Stated task. Lay out the records from their start up to and including the line with "[1166, 267]" as a numbered list, leaving out blank lines.

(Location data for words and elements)
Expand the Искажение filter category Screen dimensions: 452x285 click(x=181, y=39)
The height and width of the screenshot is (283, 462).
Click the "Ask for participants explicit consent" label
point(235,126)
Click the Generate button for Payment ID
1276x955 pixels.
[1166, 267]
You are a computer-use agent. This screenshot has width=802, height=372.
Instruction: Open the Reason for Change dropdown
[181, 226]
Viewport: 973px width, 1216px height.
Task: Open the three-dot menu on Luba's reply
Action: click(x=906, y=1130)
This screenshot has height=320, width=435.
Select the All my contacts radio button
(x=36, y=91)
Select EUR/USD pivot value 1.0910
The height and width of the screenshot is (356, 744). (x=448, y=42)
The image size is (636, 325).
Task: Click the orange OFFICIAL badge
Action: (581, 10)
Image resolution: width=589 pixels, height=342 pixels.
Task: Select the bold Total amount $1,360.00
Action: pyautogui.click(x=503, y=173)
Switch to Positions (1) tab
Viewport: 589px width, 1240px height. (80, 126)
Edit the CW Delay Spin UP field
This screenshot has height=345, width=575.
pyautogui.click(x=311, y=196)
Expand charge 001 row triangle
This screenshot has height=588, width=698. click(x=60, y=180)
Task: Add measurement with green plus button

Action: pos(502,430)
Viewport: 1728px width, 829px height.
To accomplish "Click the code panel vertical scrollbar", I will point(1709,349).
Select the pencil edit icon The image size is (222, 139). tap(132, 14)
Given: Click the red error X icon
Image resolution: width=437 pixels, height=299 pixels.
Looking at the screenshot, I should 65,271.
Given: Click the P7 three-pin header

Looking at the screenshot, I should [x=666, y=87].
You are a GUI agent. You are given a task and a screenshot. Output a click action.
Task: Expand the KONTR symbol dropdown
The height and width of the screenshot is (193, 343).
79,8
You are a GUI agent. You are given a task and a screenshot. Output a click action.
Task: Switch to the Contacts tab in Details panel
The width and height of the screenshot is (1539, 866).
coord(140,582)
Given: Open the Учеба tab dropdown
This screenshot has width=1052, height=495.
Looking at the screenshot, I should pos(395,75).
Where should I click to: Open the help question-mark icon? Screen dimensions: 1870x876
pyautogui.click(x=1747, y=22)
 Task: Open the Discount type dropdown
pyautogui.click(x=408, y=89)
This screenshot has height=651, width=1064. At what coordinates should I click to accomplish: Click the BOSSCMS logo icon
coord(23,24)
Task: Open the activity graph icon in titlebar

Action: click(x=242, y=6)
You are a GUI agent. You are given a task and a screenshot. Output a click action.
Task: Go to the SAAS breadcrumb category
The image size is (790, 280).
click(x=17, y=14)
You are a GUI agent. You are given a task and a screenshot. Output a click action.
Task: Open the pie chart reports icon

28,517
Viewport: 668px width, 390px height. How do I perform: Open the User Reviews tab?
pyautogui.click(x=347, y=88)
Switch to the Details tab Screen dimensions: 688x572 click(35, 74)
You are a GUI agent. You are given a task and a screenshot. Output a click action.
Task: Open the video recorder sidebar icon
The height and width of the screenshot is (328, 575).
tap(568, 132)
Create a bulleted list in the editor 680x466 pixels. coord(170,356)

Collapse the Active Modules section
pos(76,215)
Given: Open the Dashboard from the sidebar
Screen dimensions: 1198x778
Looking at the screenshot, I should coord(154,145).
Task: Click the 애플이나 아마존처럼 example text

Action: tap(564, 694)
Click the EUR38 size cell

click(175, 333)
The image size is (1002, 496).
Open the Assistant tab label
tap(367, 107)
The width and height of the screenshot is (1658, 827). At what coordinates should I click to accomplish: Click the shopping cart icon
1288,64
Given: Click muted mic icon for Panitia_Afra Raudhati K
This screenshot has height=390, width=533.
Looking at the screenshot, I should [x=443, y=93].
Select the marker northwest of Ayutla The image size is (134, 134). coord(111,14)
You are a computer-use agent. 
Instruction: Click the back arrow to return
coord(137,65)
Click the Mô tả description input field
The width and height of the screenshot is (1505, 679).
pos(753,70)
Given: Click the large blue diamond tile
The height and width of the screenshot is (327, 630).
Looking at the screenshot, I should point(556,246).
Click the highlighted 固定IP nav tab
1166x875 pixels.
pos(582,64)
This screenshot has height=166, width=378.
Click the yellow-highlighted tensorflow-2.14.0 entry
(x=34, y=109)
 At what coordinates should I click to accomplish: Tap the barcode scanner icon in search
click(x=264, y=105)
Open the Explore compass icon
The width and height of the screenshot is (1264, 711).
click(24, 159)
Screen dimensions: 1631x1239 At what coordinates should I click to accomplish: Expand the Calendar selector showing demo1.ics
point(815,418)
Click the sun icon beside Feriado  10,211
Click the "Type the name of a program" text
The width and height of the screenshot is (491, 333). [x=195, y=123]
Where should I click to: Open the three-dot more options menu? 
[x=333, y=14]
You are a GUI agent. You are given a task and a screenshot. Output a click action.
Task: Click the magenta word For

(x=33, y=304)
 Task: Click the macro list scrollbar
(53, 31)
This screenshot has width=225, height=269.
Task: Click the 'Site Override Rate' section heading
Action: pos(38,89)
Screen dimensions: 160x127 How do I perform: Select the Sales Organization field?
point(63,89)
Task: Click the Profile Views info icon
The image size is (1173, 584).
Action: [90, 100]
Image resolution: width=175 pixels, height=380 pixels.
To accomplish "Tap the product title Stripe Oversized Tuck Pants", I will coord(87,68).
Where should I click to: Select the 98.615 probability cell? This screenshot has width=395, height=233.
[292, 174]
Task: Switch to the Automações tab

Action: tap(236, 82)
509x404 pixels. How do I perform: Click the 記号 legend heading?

The result.
1. Expand the Искажение filter category Screen dimensions: 452x285 click(x=181, y=39)
2. The height and width of the screenshot is (283, 462).
3. Click the "Ask for participants explicit consent" label
4. point(235,126)
5. Click the Generate button for Payment ID
6. 1276x955 pixels.
7. [1166, 267]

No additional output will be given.